=== Given request ===
Can you rescale the stretch of the listing from the line containing "Viewport: 795px width, 1529px height." through the end of the listing, including both ends? Rewrite only those lines, requests included, and multiply every coordinate in the answers by 2.15, rounding each to a whole number with halves rounded up.
________________
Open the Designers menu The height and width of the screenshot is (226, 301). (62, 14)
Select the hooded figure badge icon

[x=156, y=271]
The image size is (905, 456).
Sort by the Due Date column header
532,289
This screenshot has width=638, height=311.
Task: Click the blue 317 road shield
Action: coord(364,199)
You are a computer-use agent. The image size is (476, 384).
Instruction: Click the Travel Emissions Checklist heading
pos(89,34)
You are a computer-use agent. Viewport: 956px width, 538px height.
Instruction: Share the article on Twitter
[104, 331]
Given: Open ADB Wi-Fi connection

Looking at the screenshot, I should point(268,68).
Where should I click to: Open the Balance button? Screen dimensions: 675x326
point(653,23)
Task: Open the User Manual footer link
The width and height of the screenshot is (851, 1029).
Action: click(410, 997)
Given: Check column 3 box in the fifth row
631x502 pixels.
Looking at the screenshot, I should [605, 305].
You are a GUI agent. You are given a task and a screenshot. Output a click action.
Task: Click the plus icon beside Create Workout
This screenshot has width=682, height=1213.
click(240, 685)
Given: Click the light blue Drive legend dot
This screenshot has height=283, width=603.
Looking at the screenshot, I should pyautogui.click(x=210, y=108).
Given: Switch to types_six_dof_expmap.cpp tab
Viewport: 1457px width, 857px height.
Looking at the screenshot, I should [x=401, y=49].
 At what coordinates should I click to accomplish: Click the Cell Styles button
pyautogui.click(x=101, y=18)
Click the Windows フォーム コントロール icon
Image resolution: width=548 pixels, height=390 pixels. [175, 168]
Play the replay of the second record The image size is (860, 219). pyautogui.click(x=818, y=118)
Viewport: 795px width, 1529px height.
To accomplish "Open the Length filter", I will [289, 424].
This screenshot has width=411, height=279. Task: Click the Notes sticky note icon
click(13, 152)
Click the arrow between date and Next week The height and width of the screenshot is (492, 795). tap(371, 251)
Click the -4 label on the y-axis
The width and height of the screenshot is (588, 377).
________________
=== Task response ===
Viewport: 795px width, 1529px height.
To accomplish "Open the Length filter", I will [621, 912].
This screenshot has width=411, height=279. Task: Click the Notes sticky note icon
click(28, 327)
Click the arrow between date and Next week The height and width of the screenshot is (492, 795). tap(798, 540)
Click the -4 label on the y-axis
The width and height of the screenshot is (588, 377).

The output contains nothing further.